Domains containing the word “search” in China were hijacked yesterday… pointing to search engine Baidu (and partly, another government website).
Competition that was redirected this way included Microsoft Live.com (because results are showing on search.live.com), Yahoo.com (results are on search.yahoo.com), and Google Blog search (blogsearch.google.cn). Even some more exotic pages, like www.search.ibm.com.cn, were suffering from this hijacking. According to a source which I will keep anonymous here, the problem started around 1 am Beijing time on Wednesday. I don’t know if the problem persists, your comments are welcome.
The Baidu homepage
Chinese DNS servers are under government control though it is unclear whether this was a conscious attempt to give more exposure to Baidu, or if it was a misconfiguration of some sort. Baidu.cn is certainly a “government-friendly” search engine (and Google’s #1 enemy in China, even though Google once had a stake in the company).
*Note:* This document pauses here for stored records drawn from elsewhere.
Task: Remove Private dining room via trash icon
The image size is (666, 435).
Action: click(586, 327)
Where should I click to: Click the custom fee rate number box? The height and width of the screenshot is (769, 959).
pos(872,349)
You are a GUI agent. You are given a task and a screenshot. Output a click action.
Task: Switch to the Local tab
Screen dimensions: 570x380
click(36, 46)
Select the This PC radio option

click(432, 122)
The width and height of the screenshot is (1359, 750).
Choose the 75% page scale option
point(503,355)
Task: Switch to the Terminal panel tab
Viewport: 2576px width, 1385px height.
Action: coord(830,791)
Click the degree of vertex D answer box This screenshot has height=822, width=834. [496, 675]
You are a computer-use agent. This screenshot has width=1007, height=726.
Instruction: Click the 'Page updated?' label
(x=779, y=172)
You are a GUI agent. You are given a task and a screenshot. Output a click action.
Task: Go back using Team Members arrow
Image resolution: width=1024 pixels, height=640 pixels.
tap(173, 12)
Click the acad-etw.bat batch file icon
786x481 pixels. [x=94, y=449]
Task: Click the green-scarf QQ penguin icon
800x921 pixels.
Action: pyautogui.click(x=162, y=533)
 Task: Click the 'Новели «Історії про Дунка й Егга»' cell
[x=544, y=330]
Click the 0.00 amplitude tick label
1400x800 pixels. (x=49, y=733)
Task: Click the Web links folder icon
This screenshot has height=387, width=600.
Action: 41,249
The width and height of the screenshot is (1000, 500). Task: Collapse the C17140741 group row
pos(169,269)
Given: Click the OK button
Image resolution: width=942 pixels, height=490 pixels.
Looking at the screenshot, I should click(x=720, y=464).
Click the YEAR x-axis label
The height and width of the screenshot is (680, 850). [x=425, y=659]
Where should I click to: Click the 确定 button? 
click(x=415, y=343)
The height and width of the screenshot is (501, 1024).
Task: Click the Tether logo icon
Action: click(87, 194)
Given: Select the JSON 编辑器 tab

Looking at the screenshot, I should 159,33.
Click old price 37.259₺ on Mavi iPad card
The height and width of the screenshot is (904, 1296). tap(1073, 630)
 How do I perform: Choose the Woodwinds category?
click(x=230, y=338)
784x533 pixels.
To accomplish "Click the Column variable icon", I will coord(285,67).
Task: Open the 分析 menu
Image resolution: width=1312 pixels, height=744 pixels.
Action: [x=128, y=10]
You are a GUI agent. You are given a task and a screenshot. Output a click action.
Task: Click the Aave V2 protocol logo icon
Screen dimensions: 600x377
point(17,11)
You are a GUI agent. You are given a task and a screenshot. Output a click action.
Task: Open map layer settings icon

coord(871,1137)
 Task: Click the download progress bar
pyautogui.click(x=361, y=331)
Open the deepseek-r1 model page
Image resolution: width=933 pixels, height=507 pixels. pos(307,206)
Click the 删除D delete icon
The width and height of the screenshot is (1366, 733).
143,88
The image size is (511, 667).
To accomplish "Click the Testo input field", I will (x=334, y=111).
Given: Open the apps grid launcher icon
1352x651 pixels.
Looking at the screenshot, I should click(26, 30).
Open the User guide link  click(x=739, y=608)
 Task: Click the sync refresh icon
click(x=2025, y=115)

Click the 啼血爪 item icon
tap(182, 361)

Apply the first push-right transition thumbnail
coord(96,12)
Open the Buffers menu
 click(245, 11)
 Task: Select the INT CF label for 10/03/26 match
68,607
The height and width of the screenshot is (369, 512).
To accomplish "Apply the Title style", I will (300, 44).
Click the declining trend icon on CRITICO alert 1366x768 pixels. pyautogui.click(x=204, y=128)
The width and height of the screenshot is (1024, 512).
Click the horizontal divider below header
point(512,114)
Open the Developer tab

Then again, to some degree so are others like Google.cn or Yahoo.cn, as they also receive certain orders from Beijing. E.g. Google displays an ICP – Internet Content Provider – number badge on its Chinese frontpage, and its local partner Tianya shows Chinese police avatars on their pages every now and then. But there may well be degrees of gov’t-friendliness among these Chinese search competitors.
In other, perhaps related news, Google YouTube released a Hong Kong version (as it’s not Mainland China it’s forced into much less restrictions)… and now there are reports coming in that YouTube is too blocked in China.